Are "old lenses" that predate digital cameras different in some way?
One issue relates to angle of incidence
- the angle at which rays strike the sensor.
Film responds to oblique rays (those that do not strike at right angles) proportionately to the cosine of the angle of incidence (which is measured with respect to arrival at right angles). This is one ingredient in the fall-off of effective exposure for off-axis parts of the scene (natural vignetting
), as well as a loss of effective exposure even for on-axis scene points in the case of a large-aperture lens..
With a typical digital sensor, the fall-off in response may be faster
than as the cosine of the angle, thus exacerbating the fall-off in effective exposure. The problem is most pronounced in wide-angle lenses.

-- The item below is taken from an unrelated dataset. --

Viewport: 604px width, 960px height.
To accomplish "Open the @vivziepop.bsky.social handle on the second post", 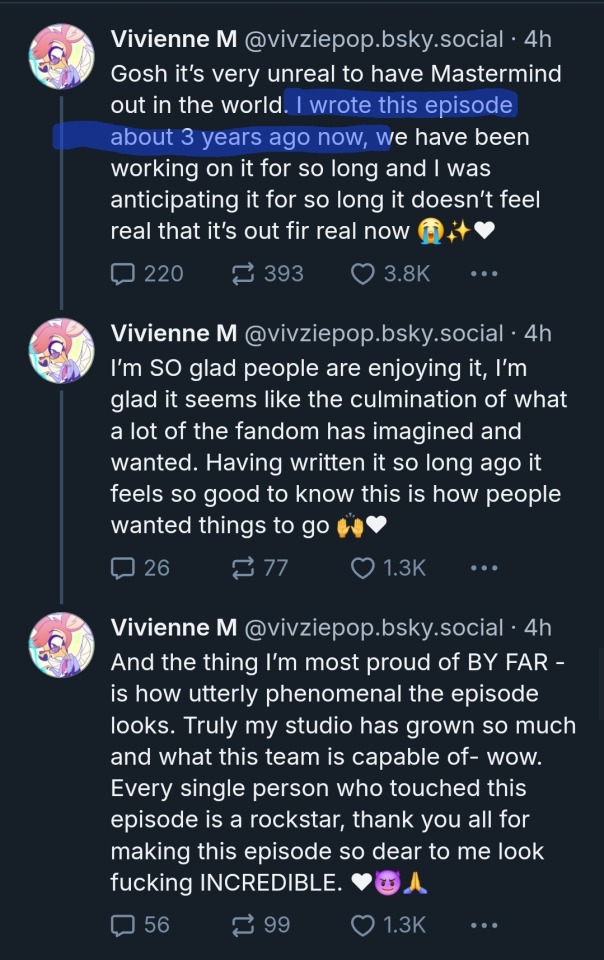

To mitigate this, in lenses intended to be usable in digital cameras, design schemes are often used than decrease the maximum obliquity of the rays. These include the so-called quasi-telecentric
designs, in which the exit pupil of the lens is quite far forward.
The bottom line is that wide-angle lenses (in particular) not specially designed for use with digital cameras may exhibit more off-axis fall-off, and more "shortfall" of effective exposure at large apertures, than we might wish.
Another issue is that digital cameras may be more susceptible to internal reflections caused by rays bouncing between the sensor and various lens surfaces. For that reason, in lenses specifically intended to be usable with digital cameras, special attention may be given to anti-reflective coating and the curvature of critical lens surfaces.
For that reason, lenses not having that design attention, when used on a digital camera, may exhibit more loss of contrast (through "flare") or even overt "sun dogs" than when used on a film camera.